▸ WHAT IS NEEDED
Reproduce the entries from the line containing "Open the Structure tool window icon" through the end of the entries, inclusive, swapping "hamburger menu" for "navigation menu" and leaving all else unchanged.

▸ MATERIAL TO PROCESS
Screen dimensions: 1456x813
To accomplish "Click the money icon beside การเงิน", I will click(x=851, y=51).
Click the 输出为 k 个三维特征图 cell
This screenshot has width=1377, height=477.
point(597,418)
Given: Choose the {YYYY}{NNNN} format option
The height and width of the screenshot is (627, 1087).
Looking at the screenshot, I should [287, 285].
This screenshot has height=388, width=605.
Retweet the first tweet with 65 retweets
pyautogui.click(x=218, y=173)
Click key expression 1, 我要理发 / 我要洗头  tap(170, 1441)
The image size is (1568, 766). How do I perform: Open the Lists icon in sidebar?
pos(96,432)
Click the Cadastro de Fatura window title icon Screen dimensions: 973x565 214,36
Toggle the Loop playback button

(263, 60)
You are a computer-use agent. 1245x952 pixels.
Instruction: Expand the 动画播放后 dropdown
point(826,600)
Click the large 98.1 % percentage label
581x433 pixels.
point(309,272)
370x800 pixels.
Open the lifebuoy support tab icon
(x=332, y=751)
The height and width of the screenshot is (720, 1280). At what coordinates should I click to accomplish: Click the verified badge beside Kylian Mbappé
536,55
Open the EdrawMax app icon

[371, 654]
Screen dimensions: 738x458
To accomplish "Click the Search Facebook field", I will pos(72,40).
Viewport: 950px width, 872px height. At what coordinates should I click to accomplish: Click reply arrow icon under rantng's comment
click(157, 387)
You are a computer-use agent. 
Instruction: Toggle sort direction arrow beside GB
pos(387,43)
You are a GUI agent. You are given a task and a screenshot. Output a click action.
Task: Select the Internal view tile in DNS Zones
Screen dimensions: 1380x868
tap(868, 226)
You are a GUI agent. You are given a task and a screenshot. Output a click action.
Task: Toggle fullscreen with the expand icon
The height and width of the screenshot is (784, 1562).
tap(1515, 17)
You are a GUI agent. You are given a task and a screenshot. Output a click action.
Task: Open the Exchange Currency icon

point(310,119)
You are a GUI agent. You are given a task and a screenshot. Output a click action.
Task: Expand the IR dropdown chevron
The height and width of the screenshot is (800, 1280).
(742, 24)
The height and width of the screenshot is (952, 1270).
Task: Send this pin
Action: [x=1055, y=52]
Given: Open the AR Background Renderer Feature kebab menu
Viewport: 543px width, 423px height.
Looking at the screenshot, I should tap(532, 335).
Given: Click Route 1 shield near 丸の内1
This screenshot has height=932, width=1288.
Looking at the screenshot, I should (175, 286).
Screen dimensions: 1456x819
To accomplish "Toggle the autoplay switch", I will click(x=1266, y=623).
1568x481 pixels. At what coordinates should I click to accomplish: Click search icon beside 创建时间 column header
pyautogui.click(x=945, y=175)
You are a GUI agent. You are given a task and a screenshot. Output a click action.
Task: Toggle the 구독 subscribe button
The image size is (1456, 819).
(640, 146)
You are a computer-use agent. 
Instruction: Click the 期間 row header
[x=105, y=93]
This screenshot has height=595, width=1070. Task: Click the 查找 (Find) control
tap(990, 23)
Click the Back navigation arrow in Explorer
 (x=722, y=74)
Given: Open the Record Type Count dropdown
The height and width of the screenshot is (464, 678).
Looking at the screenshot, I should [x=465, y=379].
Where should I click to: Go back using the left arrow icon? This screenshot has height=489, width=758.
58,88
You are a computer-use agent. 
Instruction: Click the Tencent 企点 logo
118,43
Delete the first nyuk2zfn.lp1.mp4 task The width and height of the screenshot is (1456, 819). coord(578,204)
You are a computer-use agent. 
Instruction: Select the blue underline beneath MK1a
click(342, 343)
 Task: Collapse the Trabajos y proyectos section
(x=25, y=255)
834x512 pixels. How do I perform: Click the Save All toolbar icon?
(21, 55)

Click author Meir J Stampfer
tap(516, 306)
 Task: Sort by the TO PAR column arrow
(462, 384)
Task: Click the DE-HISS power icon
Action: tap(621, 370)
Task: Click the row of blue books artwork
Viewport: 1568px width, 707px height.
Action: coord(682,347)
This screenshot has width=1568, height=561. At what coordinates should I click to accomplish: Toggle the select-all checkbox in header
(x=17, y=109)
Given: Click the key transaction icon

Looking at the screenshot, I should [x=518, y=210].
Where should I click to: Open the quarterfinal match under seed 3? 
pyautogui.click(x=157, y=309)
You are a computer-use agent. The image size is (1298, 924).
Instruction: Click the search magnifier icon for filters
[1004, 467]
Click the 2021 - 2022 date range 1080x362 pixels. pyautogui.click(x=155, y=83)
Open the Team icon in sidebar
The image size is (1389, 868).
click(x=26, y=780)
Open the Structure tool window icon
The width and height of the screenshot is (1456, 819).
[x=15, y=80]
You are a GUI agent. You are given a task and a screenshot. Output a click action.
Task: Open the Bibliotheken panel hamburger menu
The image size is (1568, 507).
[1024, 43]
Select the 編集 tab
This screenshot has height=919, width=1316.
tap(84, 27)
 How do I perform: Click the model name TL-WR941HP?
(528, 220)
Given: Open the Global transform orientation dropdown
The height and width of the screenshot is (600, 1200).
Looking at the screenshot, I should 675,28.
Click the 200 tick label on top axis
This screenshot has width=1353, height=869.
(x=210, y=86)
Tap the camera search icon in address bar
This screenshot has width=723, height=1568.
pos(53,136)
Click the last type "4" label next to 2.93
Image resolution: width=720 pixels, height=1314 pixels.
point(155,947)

▸ TASK RESULT
Open the Structure tool window icon
The width and height of the screenshot is (1456, 819).
[x=15, y=80]
You are a GUI agent. You are given a task and a screenshot. Output a click action.
Task: Open the Bibliotheken panel navigation menu
The image size is (1568, 507).
[1024, 43]
Select the 編集 tab
This screenshot has height=919, width=1316.
tap(84, 27)
 How do I perform: Click the model name TL-WR941HP?
(528, 220)
Given: Open the Global transform orientation dropdown
The height and width of the screenshot is (600, 1200).
Looking at the screenshot, I should 675,28.
Click the 200 tick label on top axis
This screenshot has width=1353, height=869.
(x=210, y=86)
Tap the camera search icon in address bar
This screenshot has width=723, height=1568.
pos(53,136)
Click the last type "4" label next to 2.93
Image resolution: width=720 pixels, height=1314 pixels.
point(155,947)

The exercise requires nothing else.